For years after the financial crisis, the industry's bad reputation extended to their shares, as many investors began to shun them.
And now we have an interesting litmus test on whether that is a smart move, courtesy of two ETFs, one of which includes financial holdings, while the other doesn't.
Two WisdomTree ETFs, launched on the same day in 2006, take different approaches to domestic dividend-paying stocks. Both the WisdomTree High Dividend Fund (DHS) and the WisdomTree U.S. Dividend ex-Financials Fund (DTN) weight their holdings by projected dividend payment.
That would seem to make for a fairly straightforward comparison, but the structures of these two ETFs are quite distinct. The most obvious difference is the lack of financial stocks in DTN.
Remarkably, DTN was introduced to the market 21 months to the day before Bear Stearns ceased to exist as a separate company. The demise of Bear Stearns led to a market meltdown and a recession.
We are now more than nine years removed from the start of the financial crisis and more than eight years from the onset of this bull market. In late June, the Federal Reserve approved the most recent capital allocation plans of the major banks it supervises and many promptly raised their dividends.
In light of the strength of the economy and the banks, does it make sense for advisors and their clients to avoid financials when looking at dividend-paying stocks? Did it ever make sense?
A closer look at these WisdomTree ETF siblings may help to answer those questions:
The indexes underlying both ETFs are derived from the WisdomTree U.S. Dividend Index (DI), which includes all U.S. companies that pay dividends on their common stock. WisdomTree High Dividend Fund (DHS, expense ratio: 0.38%) includes the top 30% of the issues in the DI, ranked by dividend yield.
Stocks must have a minimum market capitalization of $200 million and average daily dollar volume of at least $200,000 for the three months prior to screening. The $1.2 billion fund holds more than 400 positions.

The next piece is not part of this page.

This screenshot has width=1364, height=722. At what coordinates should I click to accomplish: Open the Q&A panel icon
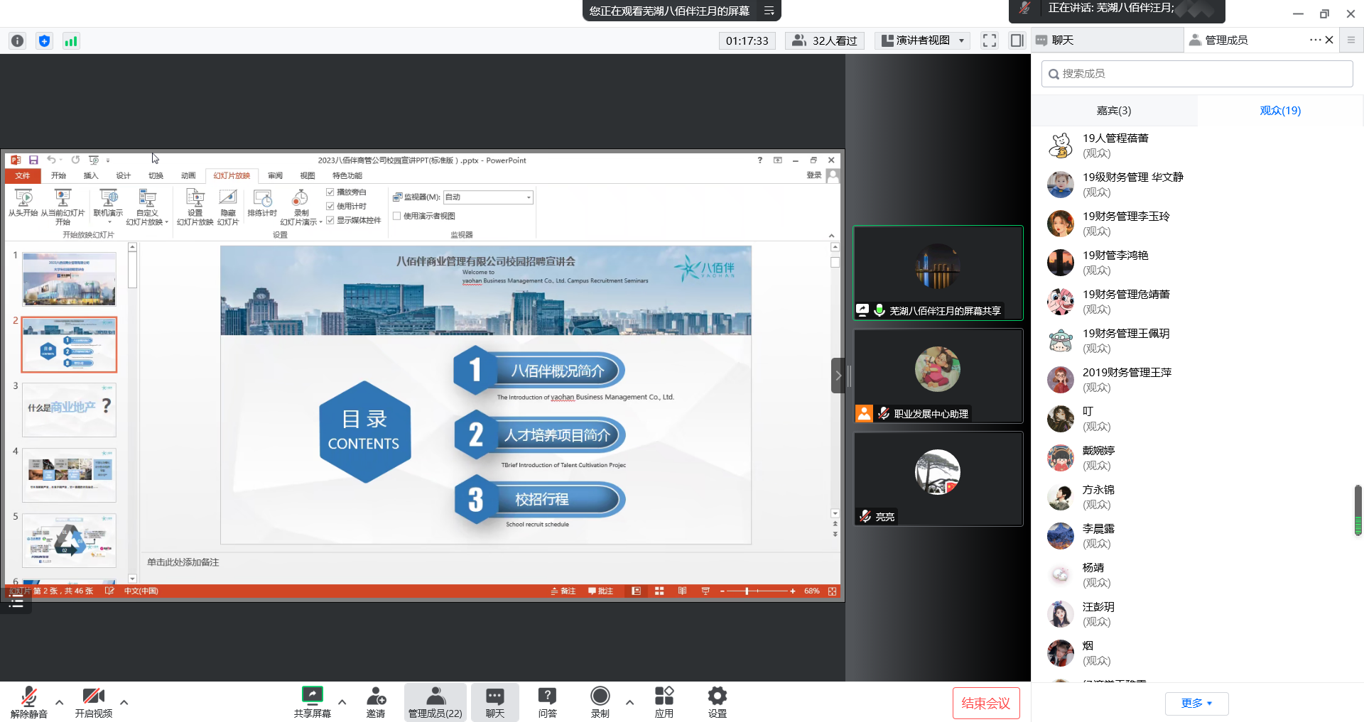click(547, 696)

Largest sector representation is consumer staples (17.3%), followed by real estate (12.4%) and health care (11.5%). Financials are 10th at 5.8% of the portfolio.
The fund’s 10 biggest holdings represent 32.6% of assets. As of Aug. 7, the ETF’s 30-day SEC yield was 3.32%.
Since inception, the annualized return of DHS has been 6.76%.
WisdomTree U.S. Dividend ex-Financials Fund (DTN, 0.38%) removes financial stocks from the U.S. Dividend Index and then selects the 300 largest companies by market cap. From this group, the highest-yielding stocks in each sector form DTN.
The $865 million fund recently held 81 stocks. Largest sectors are utilities (16.5%), consumer discretionary (11.8%), and energy (11.6%).
The top 10 holdings in the ETF are 19.3% of its assets.
WisdomTree follows the Global Industry Classification Standard (GICS), developed jointly by MSCI and Standard & Poor’s. Until recently, the GICS system included real estate as a subcategory of the financial sector.
Real estate became a separate sector in September 2016, but DTN still excludes real estate investment trusts, along with financials. As of Aug. 7, the fund’s 30-day SEC yield was 3.41%.
Since inception, DTN’s annualized return has been 8.38%.
Looking at performance, removing financials helped DTN beat DHS over the past five- and 10-year periods. Sharpe ratios for DTN over those periods (1.29; 0.51) were also better than those for DHS (1.26; 0.40).
Yet the resurgence of the banks may have helped DHS more recently. Over the past three years, it had an annualized total return of 9.82% and a Sharpe ratio of 0.99 vs. DTN’s 8.73% and 0.86.
It would be reasonable to conclude that the more inclusive approach to dividend-payers exemplified in DHS portfolio has finally escaped the long shadow of the financial crisis.